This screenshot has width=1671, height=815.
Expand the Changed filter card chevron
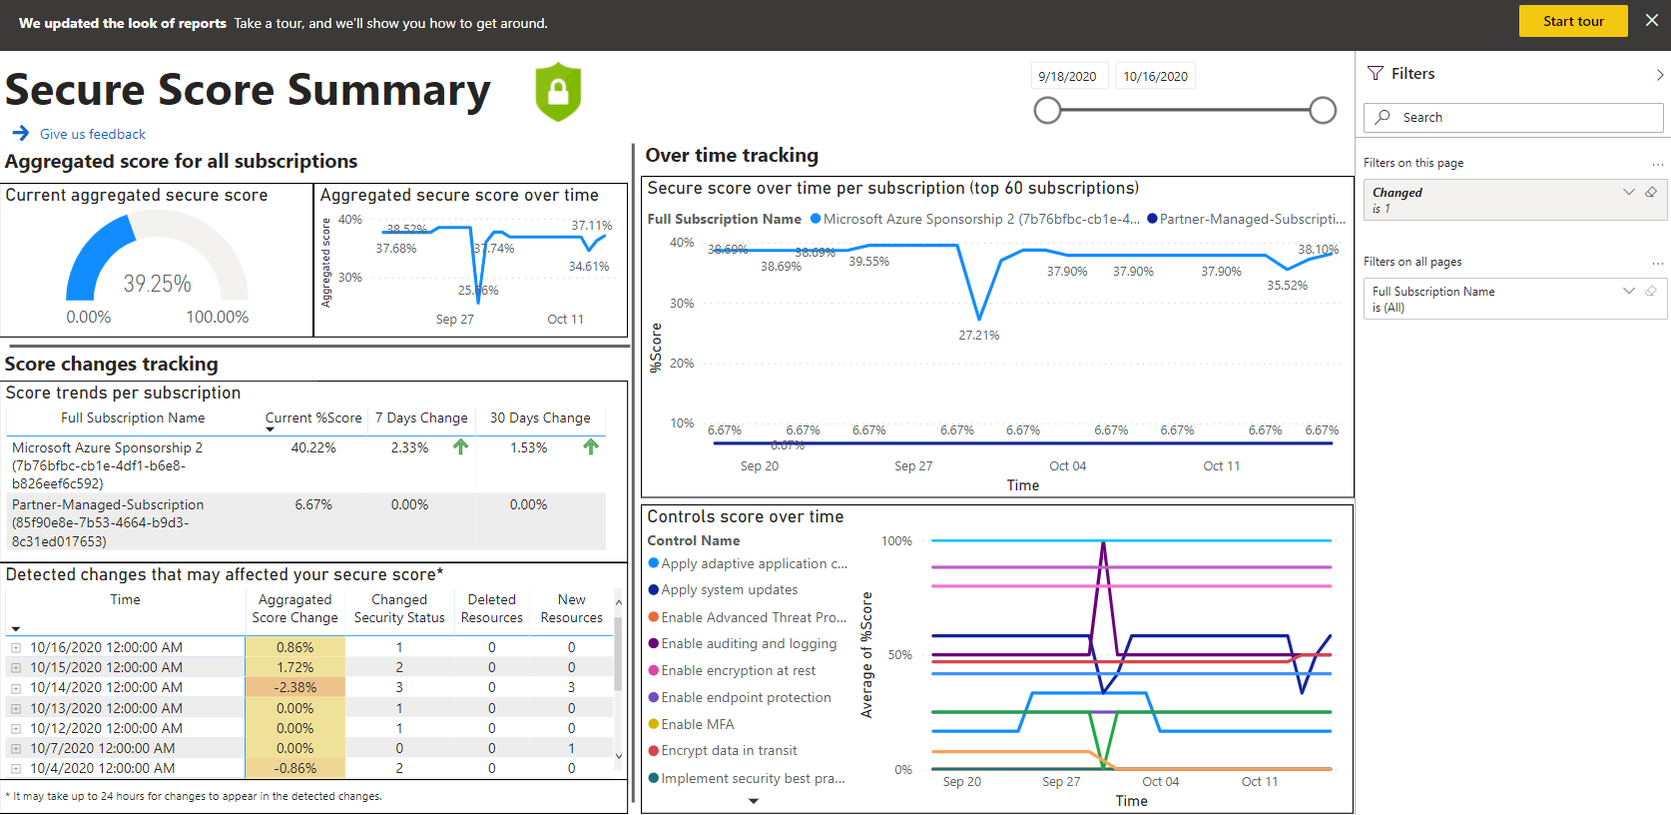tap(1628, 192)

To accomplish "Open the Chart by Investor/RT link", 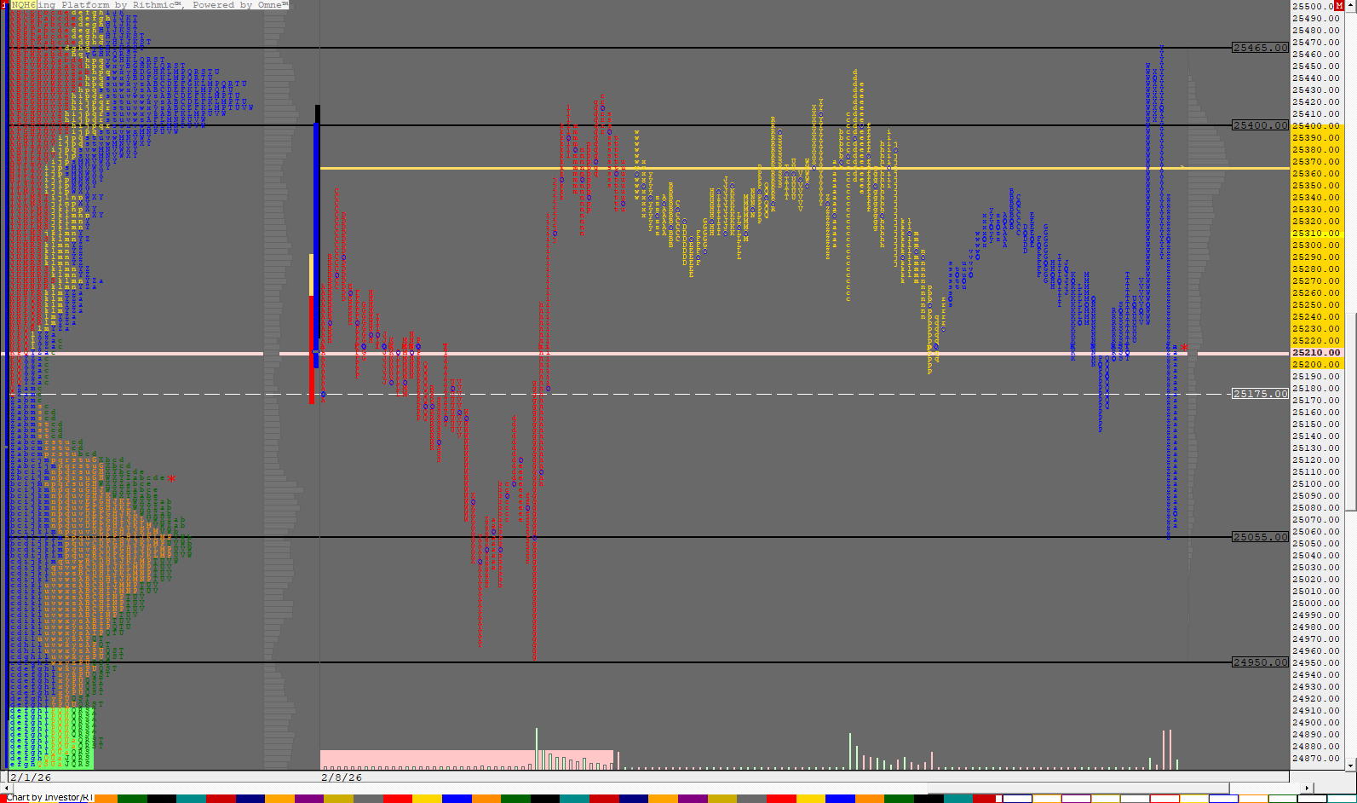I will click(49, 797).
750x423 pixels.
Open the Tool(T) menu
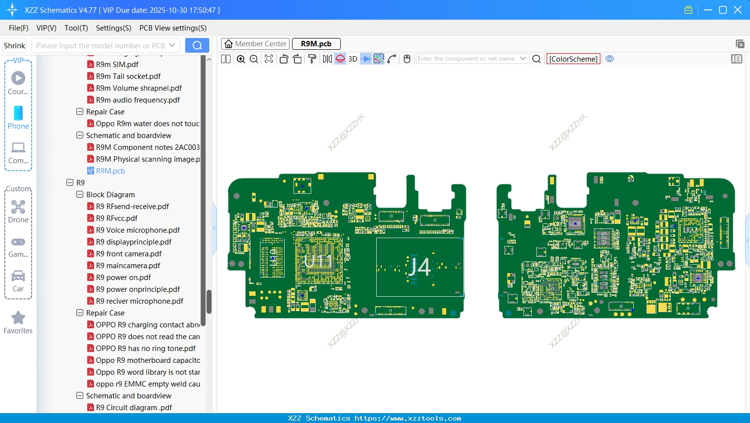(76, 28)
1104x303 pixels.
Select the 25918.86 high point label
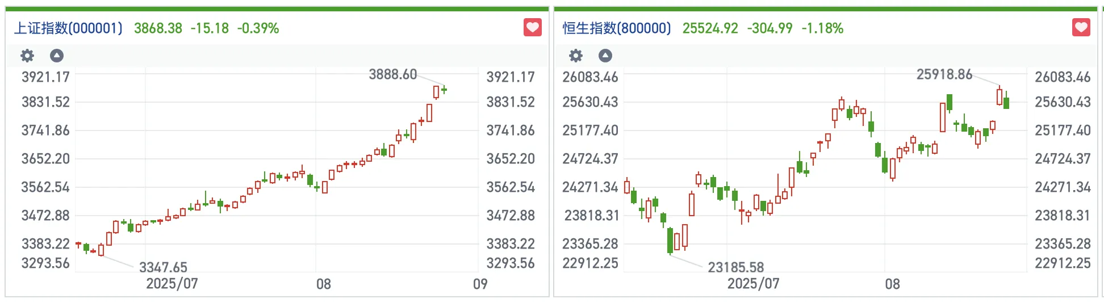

● **Required action**
Please return, without any change, the lines from the line containing "1104x303 pixels." through the last line of the entries, dropping the pictures.

● **Written response**
1104x303 pixels.
Select the 25918.86 high point label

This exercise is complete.